* **SUPPLIED MATERIAL**
----

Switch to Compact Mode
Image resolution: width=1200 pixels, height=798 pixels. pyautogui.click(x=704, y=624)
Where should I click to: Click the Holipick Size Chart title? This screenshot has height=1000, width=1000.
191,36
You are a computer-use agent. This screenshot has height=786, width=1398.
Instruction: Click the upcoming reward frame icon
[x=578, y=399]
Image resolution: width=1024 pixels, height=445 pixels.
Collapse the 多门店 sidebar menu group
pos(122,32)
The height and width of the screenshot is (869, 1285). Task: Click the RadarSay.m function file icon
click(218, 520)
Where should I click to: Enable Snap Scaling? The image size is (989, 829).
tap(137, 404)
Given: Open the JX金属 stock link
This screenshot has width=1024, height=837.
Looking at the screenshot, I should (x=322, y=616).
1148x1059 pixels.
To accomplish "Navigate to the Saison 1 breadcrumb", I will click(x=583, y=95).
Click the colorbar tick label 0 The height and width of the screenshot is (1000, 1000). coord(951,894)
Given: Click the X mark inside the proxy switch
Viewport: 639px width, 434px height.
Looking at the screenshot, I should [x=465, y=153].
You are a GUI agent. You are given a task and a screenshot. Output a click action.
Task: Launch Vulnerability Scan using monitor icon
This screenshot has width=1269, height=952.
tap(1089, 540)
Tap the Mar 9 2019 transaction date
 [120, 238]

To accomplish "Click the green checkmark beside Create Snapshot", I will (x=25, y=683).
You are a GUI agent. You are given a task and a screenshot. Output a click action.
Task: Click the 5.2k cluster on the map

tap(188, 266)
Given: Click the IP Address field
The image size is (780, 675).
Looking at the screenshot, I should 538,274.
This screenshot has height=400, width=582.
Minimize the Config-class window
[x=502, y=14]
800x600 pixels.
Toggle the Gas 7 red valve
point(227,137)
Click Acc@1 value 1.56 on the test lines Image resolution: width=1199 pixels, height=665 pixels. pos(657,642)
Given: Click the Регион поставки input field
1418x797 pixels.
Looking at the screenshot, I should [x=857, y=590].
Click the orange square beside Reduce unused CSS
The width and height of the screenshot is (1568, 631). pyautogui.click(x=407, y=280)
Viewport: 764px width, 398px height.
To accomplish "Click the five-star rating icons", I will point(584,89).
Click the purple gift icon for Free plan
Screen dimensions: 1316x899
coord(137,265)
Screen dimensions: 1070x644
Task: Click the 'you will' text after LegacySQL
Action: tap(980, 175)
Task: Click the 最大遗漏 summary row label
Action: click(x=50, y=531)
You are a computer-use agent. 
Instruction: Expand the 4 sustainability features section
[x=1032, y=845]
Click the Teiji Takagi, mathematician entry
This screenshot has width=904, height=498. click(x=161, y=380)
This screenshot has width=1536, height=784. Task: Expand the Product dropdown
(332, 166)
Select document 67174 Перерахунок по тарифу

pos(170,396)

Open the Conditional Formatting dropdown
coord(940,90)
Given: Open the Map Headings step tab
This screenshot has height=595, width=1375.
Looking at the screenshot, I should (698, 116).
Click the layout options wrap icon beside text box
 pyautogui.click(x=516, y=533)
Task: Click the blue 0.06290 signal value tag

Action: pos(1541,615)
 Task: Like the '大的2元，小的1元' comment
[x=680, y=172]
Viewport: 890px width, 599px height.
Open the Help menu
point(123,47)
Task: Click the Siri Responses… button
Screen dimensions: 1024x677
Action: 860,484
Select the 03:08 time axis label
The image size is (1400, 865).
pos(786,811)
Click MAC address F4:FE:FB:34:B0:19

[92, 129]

----

* **WHAT YOU SHOULD DO**
In full and word for word, set down the records shown above.

* **EXERCISE OUTPUT**
Switch to Compact Mode
Image resolution: width=1200 pixels, height=798 pixels. pyautogui.click(x=704, y=624)
Where should I click to: Click the Holipick Size Chart title? This screenshot has height=1000, width=1000.
191,36
You are a computer-use agent. This screenshot has height=786, width=1398.
Instruction: Click the upcoming reward frame icon
[x=578, y=399]
Image resolution: width=1024 pixels, height=445 pixels.
Collapse the 多门店 sidebar menu group
pos(122,32)
The height and width of the screenshot is (869, 1285). Task: Click the RadarSay.m function file icon
click(218, 520)
Where should I click to: Enable Snap Scaling? The image size is (989, 829).
tap(137, 404)
Given: Open the JX金属 stock link
This screenshot has width=1024, height=837.
Looking at the screenshot, I should (x=322, y=616).
1148x1059 pixels.
To accomplish "Navigate to the Saison 1 breadcrumb", I will click(x=583, y=95).
Click the colorbar tick label 0 The height and width of the screenshot is (1000, 1000). coord(951,894)
Given: Click the X mark inside the proxy switch
Viewport: 639px width, 434px height.
Looking at the screenshot, I should [x=465, y=153].
You are a GUI agent. You are given a task and a screenshot. Output a click action.
Task: Launch Vulnerability Scan using monitor icon
This screenshot has width=1269, height=952.
tap(1089, 540)
Tap the Mar 9 2019 transaction date
 [120, 238]

To accomplish "Click the green checkmark beside Create Snapshot", I will (x=25, y=683).
You are a GUI agent. You are given a task and a screenshot. Output a click action.
Task: Click the 5.2k cluster on the map

tap(188, 266)
Given: Click the IP Address field
The image size is (780, 675).
Looking at the screenshot, I should 538,274.
This screenshot has height=400, width=582.
Minimize the Config-class window
[x=502, y=14]
800x600 pixels.
Toggle the Gas 7 red valve
point(227,137)
Click Acc@1 value 1.56 on the test lines Image resolution: width=1199 pixels, height=665 pixels. pos(657,642)
Given: Click the Регион поставки input field
1418x797 pixels.
Looking at the screenshot, I should [x=857, y=590].
Click the orange square beside Reduce unused CSS
The width and height of the screenshot is (1568, 631). pyautogui.click(x=407, y=280)
Viewport: 764px width, 398px height.
To accomplish "Click the five-star rating icons", I will point(584,89).
Click the purple gift icon for Free plan
Screen dimensions: 1316x899
coord(137,265)
Screen dimensions: 1070x644
Task: Click the 'you will' text after LegacySQL
Action: tap(980, 175)
Task: Click the 最大遗漏 summary row label
Action: click(x=50, y=531)
You are a computer-use agent. 
Instruction: Expand the 4 sustainability features section
[x=1032, y=845]
Click the Teiji Takagi, mathematician entry
This screenshot has width=904, height=498. click(x=161, y=380)
This screenshot has width=1536, height=784. Task: Expand the Product dropdown
(332, 166)
Select document 67174 Перерахунок по тарифу

pos(170,396)

Open the Conditional Formatting dropdown
coord(940,90)
Given: Open the Map Headings step tab
This screenshot has height=595, width=1375.
Looking at the screenshot, I should (698, 116).
Click the layout options wrap icon beside text box
 pyautogui.click(x=516, y=533)
Task: Click the blue 0.06290 signal value tag

Action: pos(1541,615)
 Task: Like the '大的2元，小的1元' comment
[x=680, y=172]
Viewport: 890px width, 599px height.
Open the Help menu
point(123,47)
Task: Click the Siri Responses… button
Screen dimensions: 1024x677
Action: 860,484
Select the 03:08 time axis label
The image size is (1400, 865).
pos(786,811)
Click MAC address F4:FE:FB:34:B0:19

[92, 129]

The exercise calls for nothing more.